第三十話





春も盛り、ゴールデンウィークが開けて数日経った日、落書きだらけの体育館から針入高校の不良たちを従えて、人生の全盛期のような鉛邦弘が堂々とグラウンドを横切っていた。
その表情は晴れ晴れとした雲一つない空のように澄み切っていて、後ろめたいことなど何一つないかのようだった。毎日が曇天のような日々を過ごしていた黴臭さは晴天にかき消された。

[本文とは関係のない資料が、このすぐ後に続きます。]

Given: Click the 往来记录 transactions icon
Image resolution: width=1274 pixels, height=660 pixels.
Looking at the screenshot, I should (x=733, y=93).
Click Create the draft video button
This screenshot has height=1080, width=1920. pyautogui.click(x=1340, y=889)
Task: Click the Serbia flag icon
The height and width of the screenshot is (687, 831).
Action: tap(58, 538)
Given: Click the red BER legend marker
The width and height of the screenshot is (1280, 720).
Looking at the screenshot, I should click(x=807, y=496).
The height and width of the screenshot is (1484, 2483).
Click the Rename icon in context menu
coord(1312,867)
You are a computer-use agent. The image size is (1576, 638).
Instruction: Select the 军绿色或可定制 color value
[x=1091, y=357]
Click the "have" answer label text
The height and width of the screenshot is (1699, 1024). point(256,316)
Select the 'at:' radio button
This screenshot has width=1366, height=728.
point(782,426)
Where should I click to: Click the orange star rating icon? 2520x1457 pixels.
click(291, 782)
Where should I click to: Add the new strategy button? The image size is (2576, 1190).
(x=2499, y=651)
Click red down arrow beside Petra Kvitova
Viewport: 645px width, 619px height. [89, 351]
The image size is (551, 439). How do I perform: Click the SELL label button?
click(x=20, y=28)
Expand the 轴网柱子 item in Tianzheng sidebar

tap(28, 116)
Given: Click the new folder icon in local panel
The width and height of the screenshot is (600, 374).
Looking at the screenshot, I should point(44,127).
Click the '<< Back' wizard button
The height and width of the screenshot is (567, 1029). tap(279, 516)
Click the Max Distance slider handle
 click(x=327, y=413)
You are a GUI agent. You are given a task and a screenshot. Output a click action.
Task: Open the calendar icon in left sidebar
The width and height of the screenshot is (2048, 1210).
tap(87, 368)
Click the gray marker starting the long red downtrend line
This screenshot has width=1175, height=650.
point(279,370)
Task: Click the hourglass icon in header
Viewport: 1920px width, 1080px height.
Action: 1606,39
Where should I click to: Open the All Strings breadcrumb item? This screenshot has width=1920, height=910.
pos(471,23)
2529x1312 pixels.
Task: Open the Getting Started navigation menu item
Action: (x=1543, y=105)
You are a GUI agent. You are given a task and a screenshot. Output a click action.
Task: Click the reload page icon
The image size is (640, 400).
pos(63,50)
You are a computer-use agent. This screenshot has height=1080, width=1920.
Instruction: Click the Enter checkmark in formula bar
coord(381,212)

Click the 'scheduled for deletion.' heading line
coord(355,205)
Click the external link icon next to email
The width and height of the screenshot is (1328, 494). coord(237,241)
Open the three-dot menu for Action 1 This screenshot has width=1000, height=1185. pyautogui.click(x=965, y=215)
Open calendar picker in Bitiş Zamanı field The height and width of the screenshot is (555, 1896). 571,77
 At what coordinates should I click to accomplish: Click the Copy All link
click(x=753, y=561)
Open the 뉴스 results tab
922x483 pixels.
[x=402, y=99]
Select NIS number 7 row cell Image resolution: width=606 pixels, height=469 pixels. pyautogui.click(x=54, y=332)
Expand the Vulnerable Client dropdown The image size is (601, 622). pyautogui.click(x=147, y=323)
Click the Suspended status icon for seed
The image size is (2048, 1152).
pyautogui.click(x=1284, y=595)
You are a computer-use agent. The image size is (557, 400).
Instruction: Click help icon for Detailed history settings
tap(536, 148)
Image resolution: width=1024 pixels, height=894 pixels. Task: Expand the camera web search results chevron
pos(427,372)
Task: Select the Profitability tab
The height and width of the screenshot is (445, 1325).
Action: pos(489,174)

体育の授業は行われておらず、一般生徒はいない。鉛の後ろに控えた不良たちはトップの復活に皆胸を撫で下ろしていた。
「一時はどうなるかと思ったぜ」
「このまま引きこもって出てこなかったらどうしようかと」
「何でも新橋に再戦して勝ったらしい」
「マジかよ! さすが鉛さんだな! ただの筋肉達磨じゃなかったって事だ!」
「あんなボコボコにされたっつーのに挑むなんて……!! 男だ!」
背後からの後押しするかのような会話に鉛の耳も大きくなる。今なら何でもできると気が大きくなった鉛は、行先を変更した。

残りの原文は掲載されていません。